Nonlinearity in general of the Lebesgue integral for nonmeasurable functions reduces in some sense to inner and outer measure of nonmeasurable sets: $$\int_{\Omega}\chi_A+\chi_{\Omega\setminus A}\mathrm{d}\mu=\mu(\Omega)\neq\mu(\Omega)+\sup_{E\subseteq A}\mu(E)-\inf_{A\subseteq F}\mu(F)=\int_{\Omega}\chi_A\mathrm{d}\mu+\int_{\Omega}\chi_{\Omega\setminus A}\mathrm{d}\mu$$ The proof of this statement is the goal of this thread!

Problem

Given the measure space $[0,1]$ with Lebesgue measure $\lambda$ and consider a Vitali set $V$.

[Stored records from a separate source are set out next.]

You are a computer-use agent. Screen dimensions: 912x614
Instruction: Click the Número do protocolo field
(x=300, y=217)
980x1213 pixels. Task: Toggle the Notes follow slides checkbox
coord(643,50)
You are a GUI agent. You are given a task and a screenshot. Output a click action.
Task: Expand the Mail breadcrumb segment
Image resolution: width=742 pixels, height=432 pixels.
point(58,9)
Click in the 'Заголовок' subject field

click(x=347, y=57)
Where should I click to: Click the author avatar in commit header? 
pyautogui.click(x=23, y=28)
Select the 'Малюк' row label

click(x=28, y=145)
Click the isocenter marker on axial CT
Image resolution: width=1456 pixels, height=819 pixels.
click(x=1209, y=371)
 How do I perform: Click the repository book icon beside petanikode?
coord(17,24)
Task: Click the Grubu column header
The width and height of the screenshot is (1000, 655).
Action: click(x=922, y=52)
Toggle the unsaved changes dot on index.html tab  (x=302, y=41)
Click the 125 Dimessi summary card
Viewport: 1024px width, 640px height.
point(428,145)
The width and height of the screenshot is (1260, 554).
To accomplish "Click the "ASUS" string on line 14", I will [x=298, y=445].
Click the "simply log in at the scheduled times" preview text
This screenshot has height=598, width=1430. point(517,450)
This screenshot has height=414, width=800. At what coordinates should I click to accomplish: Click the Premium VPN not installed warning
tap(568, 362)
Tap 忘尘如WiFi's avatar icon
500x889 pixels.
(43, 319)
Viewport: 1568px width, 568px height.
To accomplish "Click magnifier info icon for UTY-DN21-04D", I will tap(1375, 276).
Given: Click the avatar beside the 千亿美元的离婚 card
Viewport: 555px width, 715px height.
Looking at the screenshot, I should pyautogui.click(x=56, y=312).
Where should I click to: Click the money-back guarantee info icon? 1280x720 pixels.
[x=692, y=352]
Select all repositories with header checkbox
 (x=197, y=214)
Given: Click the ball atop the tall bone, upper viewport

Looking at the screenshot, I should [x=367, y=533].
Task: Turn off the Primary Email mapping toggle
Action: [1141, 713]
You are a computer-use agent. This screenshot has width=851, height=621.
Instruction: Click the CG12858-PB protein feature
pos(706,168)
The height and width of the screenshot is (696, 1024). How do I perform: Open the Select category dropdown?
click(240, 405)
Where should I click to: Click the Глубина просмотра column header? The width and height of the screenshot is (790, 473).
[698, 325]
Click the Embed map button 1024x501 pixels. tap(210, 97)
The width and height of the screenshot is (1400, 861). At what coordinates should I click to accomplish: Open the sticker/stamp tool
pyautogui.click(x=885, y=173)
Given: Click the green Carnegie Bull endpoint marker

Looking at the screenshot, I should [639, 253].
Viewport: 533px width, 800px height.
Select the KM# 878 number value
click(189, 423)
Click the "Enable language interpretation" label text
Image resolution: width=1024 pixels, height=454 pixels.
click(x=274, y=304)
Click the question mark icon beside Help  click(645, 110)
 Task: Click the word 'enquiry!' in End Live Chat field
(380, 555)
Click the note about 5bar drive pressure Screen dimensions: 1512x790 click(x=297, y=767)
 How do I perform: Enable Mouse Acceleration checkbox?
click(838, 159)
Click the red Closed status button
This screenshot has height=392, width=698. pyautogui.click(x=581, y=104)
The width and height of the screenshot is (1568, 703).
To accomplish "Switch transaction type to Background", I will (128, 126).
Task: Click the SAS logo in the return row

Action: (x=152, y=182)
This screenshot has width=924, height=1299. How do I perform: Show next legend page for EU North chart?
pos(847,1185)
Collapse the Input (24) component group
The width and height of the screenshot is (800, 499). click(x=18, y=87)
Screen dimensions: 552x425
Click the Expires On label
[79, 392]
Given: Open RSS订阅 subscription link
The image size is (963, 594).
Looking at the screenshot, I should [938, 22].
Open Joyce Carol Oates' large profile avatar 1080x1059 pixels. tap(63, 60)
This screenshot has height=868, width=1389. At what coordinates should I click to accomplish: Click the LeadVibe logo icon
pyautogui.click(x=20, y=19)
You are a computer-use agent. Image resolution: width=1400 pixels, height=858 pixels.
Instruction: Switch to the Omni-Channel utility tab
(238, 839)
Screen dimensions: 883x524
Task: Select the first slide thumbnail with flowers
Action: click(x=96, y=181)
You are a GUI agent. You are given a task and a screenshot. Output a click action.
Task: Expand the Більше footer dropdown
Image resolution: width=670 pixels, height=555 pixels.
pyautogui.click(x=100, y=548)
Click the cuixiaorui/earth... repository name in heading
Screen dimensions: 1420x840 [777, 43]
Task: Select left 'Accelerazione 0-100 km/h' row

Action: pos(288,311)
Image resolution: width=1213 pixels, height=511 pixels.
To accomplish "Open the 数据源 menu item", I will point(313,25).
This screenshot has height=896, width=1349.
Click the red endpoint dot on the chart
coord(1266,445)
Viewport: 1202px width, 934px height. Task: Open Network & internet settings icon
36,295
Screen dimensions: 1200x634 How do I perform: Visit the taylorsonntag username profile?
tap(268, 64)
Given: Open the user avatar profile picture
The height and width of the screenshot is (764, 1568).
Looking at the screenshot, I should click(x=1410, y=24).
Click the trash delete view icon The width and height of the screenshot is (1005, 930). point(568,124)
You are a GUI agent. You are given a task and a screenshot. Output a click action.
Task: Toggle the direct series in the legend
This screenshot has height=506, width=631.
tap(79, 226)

(Take the classical construction of a Vitali set.)

Every measurable subset has Lebesgue mass zero: $$\lambda(E)=0\quad(E\subseteq V)$$ (The proof imitates the one for nonmeasurability of a Vitali set.)

Moreover, every measurable superset has nonvanishing Lebesgue mass: $$\lambda(F)>0\quad(V\subseteq F)$$ (By nonmeasurability this seems reasonable and indeed follows by completeness.)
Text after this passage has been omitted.